Missa Grande by Antônio dos Santos Cunha: operistic influences in the work of a colonial Brazilian "mineiro" composer

Resumos

Este artigo faz um breve apanhado sobre o pouco que se sabe até o momento a respeito do compositor da Escola Mineira do final do século XVIII, Antônio dos Santos Cunha. Faz uma descrição física dos originais consultados da obra Missa Grande e procura identificar elementos de escrita operística presentes em vários pontos da composição. Também descreve dados curiosos e pitorescos que puderam ser descobertos a partir do estudo das partituras remanescentes.

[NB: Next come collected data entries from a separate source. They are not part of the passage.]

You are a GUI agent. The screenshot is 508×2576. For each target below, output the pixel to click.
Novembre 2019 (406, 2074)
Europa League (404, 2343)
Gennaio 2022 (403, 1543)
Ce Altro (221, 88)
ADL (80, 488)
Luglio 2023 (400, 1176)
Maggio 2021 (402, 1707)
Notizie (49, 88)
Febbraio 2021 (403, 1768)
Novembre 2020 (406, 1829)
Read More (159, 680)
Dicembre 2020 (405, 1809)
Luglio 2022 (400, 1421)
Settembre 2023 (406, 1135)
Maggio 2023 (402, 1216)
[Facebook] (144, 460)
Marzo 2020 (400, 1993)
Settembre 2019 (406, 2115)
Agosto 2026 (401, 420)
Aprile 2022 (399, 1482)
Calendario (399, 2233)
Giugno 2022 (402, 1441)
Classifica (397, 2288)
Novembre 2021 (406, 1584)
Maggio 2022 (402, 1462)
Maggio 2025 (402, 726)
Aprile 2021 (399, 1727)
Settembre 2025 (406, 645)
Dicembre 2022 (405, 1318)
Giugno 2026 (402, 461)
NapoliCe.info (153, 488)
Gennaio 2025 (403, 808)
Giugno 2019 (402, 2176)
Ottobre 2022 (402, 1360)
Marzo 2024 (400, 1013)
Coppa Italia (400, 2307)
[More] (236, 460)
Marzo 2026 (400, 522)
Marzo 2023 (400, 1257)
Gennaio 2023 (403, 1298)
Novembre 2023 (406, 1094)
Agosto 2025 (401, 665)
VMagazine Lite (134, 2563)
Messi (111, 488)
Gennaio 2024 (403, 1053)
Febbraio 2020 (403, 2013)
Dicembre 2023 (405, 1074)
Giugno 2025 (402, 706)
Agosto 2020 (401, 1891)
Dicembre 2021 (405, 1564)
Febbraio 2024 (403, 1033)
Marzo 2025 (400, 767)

musicologia; Antônio dos Santos Cunha; música colonial mineira; compositor; biografia; regência


This paper discloses a brief collection of notes about Brazilian composer Antônio dos Santos Cunha, from the late eighteenth-century Minas Gerais School. It describes the original scores of his masterpiece called Missa Grande and tries to identify operatic influences in several excerpts of the composition. This paper also presents anecdotal facts based on the study of the remaining scores.

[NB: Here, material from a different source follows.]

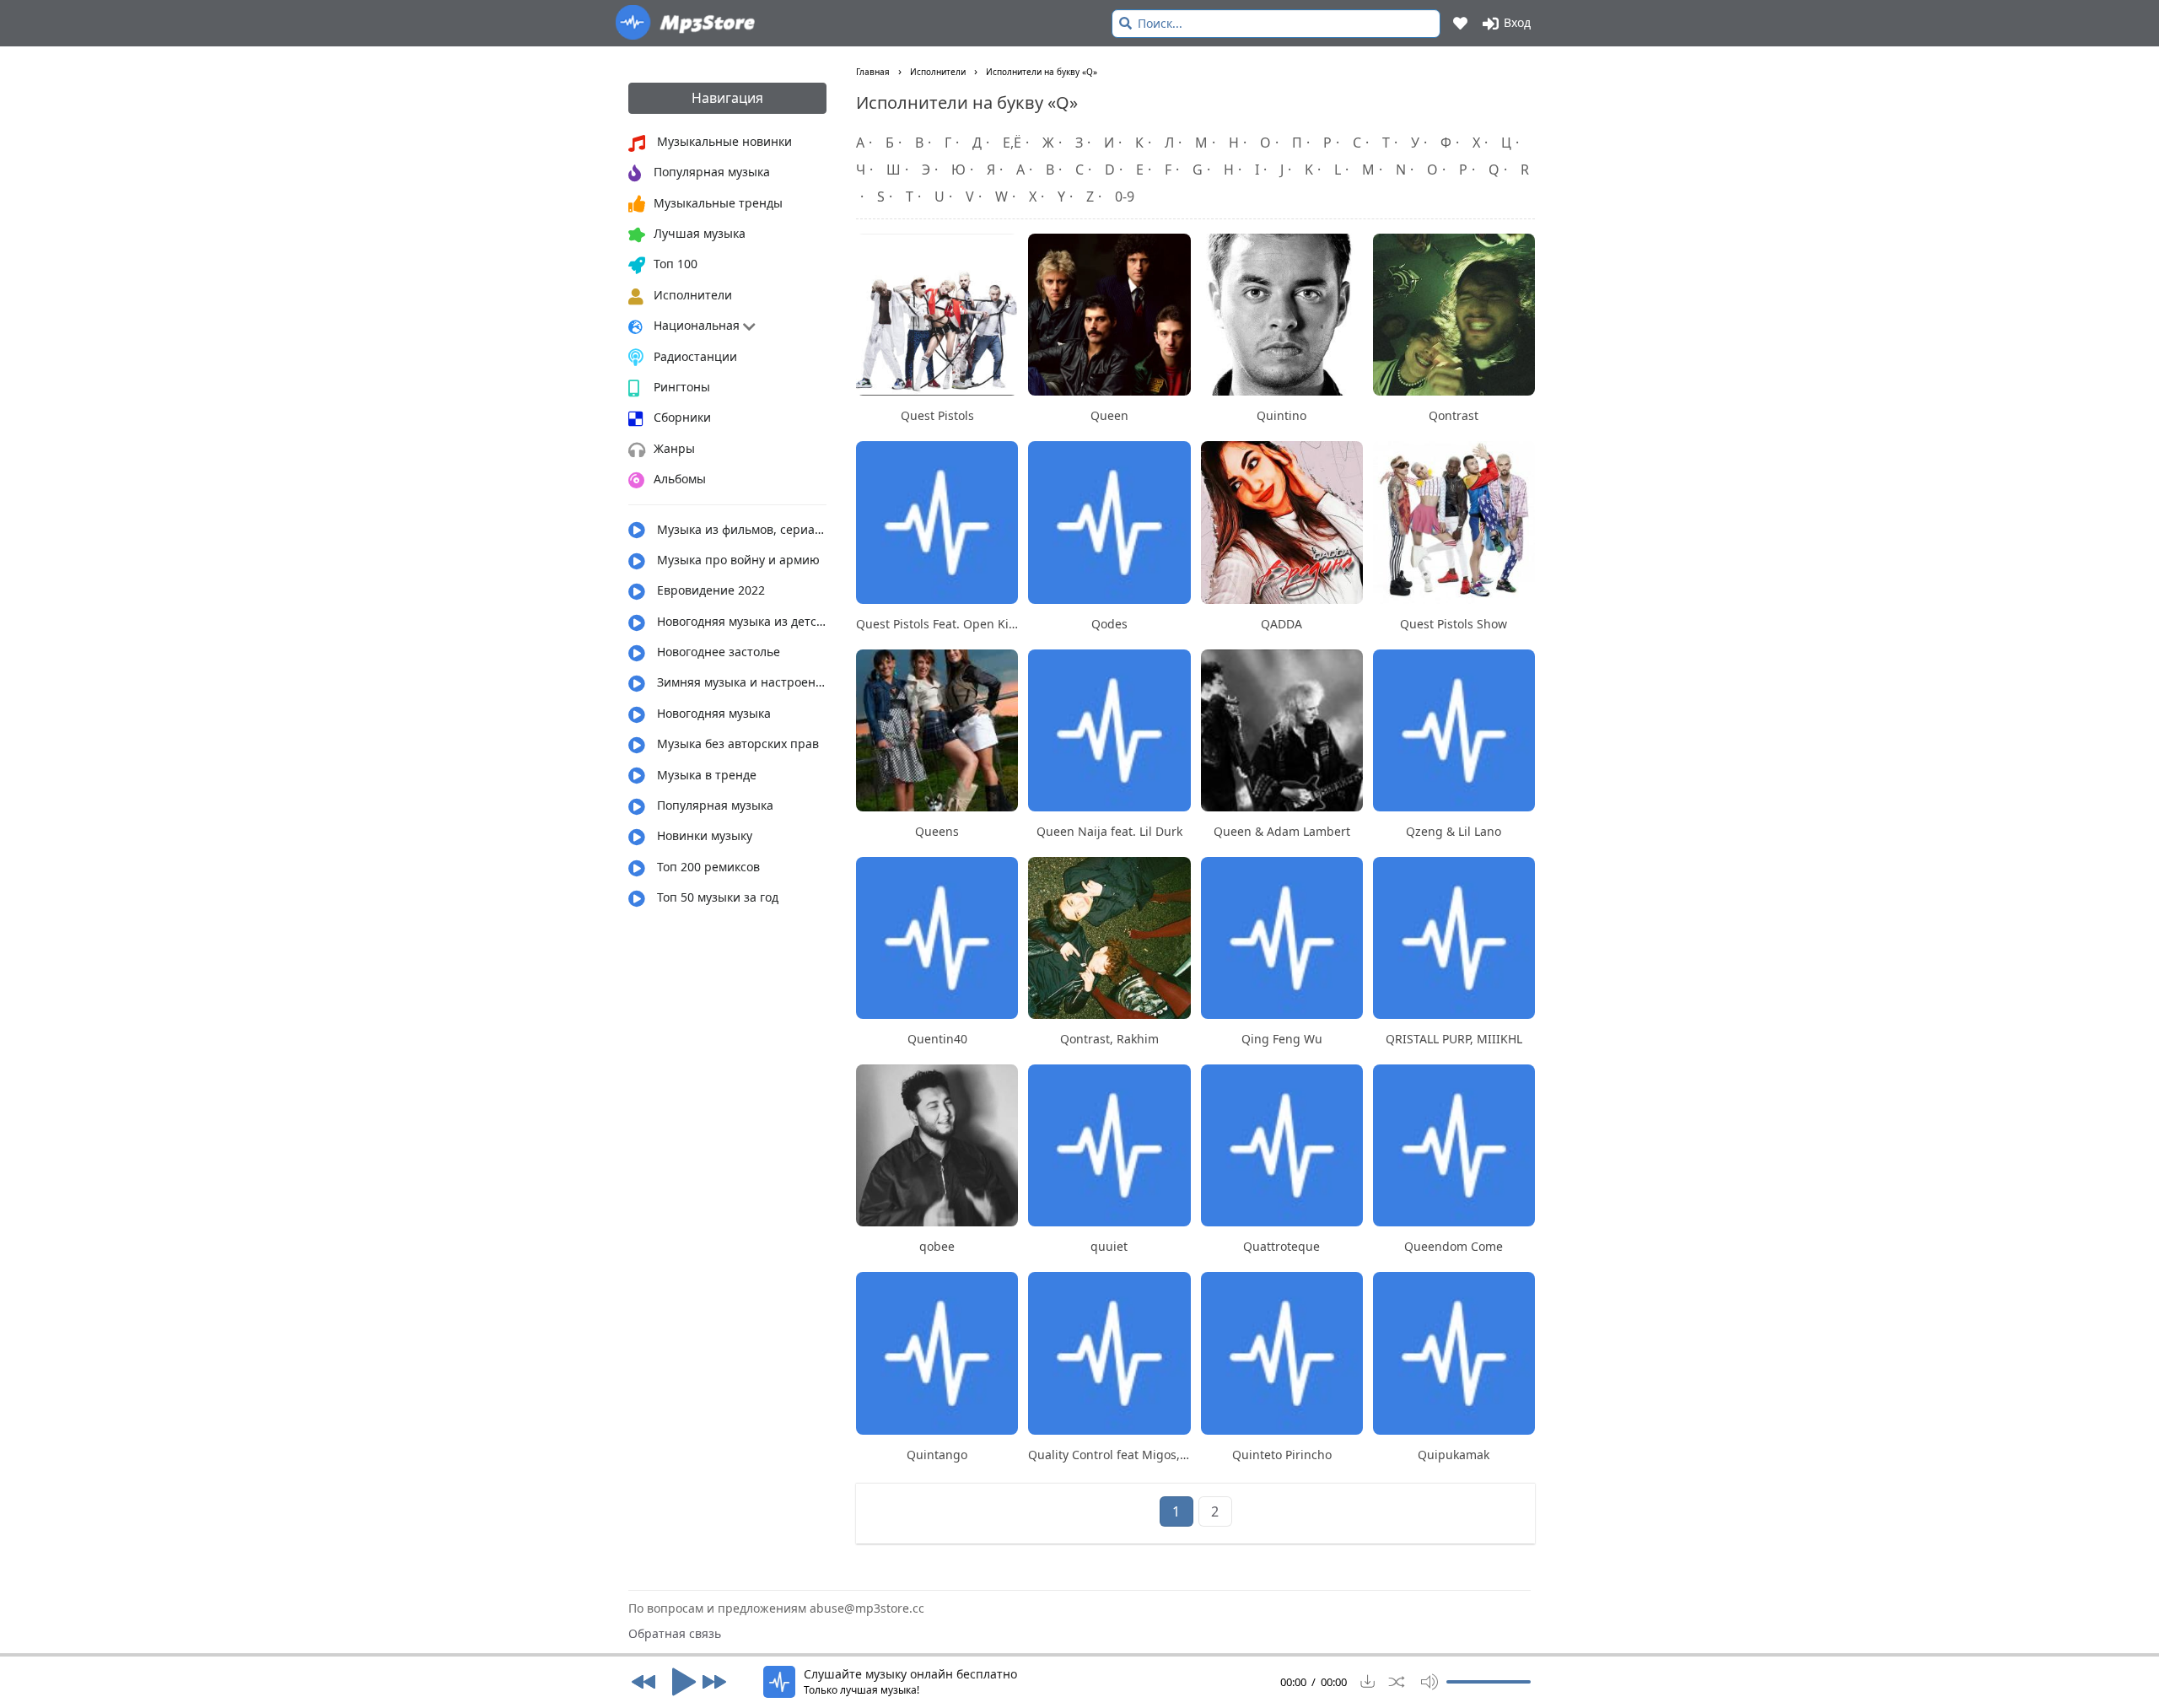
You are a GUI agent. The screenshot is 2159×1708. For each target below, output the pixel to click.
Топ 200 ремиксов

musicology; Antônio dos Santos Cunha; Brazilian colonial music; composer; biography; conducting


A Missa Grande de Antônio dos Santos Cunha: influências operísticas na obra de um compositor colonial mineiro

Missa Grande by Antônio dos Santos Cunha: operistic influences in the work of a colonial Brazilian "mineiro" composer

Edílson Rocha

(UFBA, Salvador) ediassuncao@hotmail.com

RESUMO

Este artigo faz um breve apanhado sobre o pouco que se sabe até o momento a respeito do compositor da Escola Mineira do final do século XVIII, Antônio dos Santos Cunha. Faz uma descrição física dos originais consultados da obra Missa Grande e procura identificar elementos de escrita operística presentes em vários pontos da composição. Também descreve dados curiosos e pitorescos que puderam ser descobertos a partir do estudo das partituras remanescentes.

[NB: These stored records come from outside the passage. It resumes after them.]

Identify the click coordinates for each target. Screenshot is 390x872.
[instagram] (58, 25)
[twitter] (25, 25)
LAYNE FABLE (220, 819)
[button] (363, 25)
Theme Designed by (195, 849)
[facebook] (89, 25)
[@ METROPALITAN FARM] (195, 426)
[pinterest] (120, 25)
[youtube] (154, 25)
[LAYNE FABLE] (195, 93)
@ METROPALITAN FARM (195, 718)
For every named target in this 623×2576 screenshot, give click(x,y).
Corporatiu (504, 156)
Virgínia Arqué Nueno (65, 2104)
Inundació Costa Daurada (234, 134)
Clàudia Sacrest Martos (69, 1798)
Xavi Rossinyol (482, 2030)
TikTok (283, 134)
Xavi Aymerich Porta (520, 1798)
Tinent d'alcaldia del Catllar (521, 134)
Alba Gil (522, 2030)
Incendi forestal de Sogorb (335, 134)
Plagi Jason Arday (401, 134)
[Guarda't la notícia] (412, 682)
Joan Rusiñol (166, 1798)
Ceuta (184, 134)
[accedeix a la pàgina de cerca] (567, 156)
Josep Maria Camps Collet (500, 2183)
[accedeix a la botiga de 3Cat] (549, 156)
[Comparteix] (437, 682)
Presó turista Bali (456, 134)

Palavras-chave: musicologia; Antônio dos Santos Cunha; música colonial mineira; compositor; biografia; regência.

ABSTRACT

This paper discloses a brief collection of notes about Brazilian composer Antônio dos Santos Cunha, from the late eighteenth-century Minas Gerais School. It describes the original scores of his masterpiece called Missa Grande and tries to identify operatic influences in several excerpts of the composition. This paper also presents anecdotal facts based on the study of the remaining scores.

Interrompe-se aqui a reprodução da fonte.